Laikipiak people

Laikipiak
(Maa-speaking, related to Kwavi people) Maa-speaking, related to Kwavi people (including those of ancestral descent)
Regions with significant populations
 Kenya
Languages
Maa language
Religion
Traditional beliefs
Related ethnic groups
Maasai people, Samburu people, Kwavi people, Uasin Gishu people

The Laikipiak were a significant community in the 19th century, known for their conflicts with the Maasai and their eventual dispersal.

The Laikipiak people were a community that inhabited the plateau located on the eastern escarpment of the Rift Valley in Kenya that today bears their name.[1][2] They are said to have arisen from the scattering of the Kwavi by the Maasai in the 1830s.They were one of two significant sections of that community that stayed together. The other being the Uasin Gishu with whom they would later ally against the Maasai. Many Maa-speakers in Laikipia County today claim Laikipiak ancestry, namely those among the Ilng'wesi, Ildigirri and Ilmumonyot sub-sections of the Laikipia Maasai.[3]

c.1830 Origins

According to narratives told to Thompson in 1883, a community referred to as "Wa-kwafi"(Kwavi) fragmented following a series of misfortunes that befell them "about 1830...".[1]

Thompson notes that the original home of the 'Wa-kwafi' was "the large district lying between Kilimanjaro, Ugono and Pare on the west, and Teita, and Usambara on the east. The Kwavi had been attacked by the Maasai while enfeebled by their 'misfortunes', the result being that the community was broken up and scattered to various corners.[1]

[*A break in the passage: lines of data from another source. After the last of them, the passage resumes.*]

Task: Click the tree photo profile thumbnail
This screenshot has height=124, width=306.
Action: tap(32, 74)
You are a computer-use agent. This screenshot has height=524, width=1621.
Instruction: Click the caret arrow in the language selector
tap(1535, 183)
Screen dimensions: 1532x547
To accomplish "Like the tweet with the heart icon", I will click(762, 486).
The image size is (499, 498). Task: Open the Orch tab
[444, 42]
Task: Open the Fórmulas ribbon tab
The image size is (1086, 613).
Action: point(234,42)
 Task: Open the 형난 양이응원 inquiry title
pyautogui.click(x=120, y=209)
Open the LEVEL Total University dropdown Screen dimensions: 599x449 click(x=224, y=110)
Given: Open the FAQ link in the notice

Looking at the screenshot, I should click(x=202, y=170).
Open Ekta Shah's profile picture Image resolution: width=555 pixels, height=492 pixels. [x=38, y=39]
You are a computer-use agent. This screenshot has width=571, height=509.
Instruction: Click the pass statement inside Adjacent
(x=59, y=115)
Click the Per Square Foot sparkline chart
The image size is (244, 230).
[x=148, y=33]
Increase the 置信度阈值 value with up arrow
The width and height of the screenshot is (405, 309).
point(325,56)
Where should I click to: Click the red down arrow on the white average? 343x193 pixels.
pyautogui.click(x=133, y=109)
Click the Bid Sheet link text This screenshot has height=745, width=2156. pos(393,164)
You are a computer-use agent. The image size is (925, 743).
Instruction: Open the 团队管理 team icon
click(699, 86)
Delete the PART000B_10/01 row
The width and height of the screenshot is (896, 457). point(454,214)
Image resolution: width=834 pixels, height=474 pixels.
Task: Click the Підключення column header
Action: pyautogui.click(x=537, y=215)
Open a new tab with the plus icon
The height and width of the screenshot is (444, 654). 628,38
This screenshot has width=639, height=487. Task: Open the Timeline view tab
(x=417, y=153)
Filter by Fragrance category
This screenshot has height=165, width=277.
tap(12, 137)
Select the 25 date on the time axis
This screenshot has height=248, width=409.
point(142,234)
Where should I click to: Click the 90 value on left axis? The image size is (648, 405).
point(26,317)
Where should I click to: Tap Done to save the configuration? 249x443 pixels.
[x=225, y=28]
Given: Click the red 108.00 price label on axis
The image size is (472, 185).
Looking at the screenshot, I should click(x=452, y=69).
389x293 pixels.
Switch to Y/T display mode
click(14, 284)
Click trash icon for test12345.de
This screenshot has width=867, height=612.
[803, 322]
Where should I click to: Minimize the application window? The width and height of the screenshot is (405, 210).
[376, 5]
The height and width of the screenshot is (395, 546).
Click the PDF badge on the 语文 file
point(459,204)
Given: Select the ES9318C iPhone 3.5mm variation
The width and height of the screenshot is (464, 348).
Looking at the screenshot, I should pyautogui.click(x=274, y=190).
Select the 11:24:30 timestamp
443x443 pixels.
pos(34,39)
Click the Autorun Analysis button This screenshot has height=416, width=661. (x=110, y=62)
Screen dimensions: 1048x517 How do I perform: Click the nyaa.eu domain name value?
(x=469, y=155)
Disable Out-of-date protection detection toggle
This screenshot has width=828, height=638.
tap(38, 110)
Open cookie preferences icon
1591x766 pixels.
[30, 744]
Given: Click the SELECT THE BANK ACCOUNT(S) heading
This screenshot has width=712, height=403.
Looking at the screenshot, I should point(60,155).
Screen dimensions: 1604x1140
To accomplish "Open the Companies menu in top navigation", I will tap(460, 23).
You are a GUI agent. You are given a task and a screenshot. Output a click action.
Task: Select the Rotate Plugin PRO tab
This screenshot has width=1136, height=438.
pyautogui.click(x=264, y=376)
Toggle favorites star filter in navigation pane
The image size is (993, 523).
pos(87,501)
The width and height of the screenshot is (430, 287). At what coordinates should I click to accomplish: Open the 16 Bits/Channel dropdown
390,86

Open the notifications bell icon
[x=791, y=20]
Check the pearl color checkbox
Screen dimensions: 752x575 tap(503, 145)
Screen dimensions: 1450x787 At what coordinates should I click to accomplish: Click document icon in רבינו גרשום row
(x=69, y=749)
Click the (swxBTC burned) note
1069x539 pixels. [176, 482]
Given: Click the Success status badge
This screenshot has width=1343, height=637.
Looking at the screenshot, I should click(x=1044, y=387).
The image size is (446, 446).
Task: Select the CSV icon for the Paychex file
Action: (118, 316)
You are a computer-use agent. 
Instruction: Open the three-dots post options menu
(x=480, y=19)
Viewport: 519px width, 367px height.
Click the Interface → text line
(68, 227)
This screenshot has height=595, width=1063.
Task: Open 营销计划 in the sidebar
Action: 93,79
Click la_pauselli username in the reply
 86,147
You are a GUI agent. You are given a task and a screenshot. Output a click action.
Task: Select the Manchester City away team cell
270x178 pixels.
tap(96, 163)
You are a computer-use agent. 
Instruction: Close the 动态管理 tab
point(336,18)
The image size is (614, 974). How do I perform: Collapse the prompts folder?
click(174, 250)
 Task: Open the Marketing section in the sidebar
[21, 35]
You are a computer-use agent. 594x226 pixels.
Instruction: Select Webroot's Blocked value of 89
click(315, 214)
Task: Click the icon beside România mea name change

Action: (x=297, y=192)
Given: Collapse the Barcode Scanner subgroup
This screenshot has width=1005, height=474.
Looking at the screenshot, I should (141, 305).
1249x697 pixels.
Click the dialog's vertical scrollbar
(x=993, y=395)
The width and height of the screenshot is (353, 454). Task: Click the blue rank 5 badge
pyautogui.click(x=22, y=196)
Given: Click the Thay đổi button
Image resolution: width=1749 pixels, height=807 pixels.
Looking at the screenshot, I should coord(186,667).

The Wa-kwafi were not all scattered thus, however, for a large division of the clan kept together, and contrived to cut their way through Kikuyu and to reach Lykipia, where they settled.
Another section crossed the meridional trough and reached the opposite half of the plateau in Guas' Ngishu. In both places they found superb grazing-grounds and plenty of elbow room, and there for a time they remained quietly...

— Joseph Thompson, 1883[1]

According to Maasai traditions recorded by MacDonald (1899), the Lykipia found Ogiek on the plateau and brought them under their patronage.[2]

Territory

According to Maasai traditions recorded by MacDonald, the territory of the Laikipiak extended over the plateau today known as Laikipia following the fragmentation of Loikop society.[2] Chauncy Stigand made notes based on information he had 'received from Masai, Samurr, Rendile and Borana, concerning the 'old Laikipia Masai' whom he states were known as Loikop. He notes that;

...the country north of Gilgil and extending from this place to the Borana was in the old days called "Laikipia", a name which is now confined to the plateau between the north of the Aberdares and the Lorogai Mountains.
The Masai inhabitants of this tract were called "Loikop" or "the people of the country of Laikipia"...

— Stigand, C.H (1913)[4]

Ascendance

Narratives collected by Stigand in northern Kenya during the period 1877-1919, portray a period of increasing power for the 'old Laikipia Maasai' whom he calls Loikop.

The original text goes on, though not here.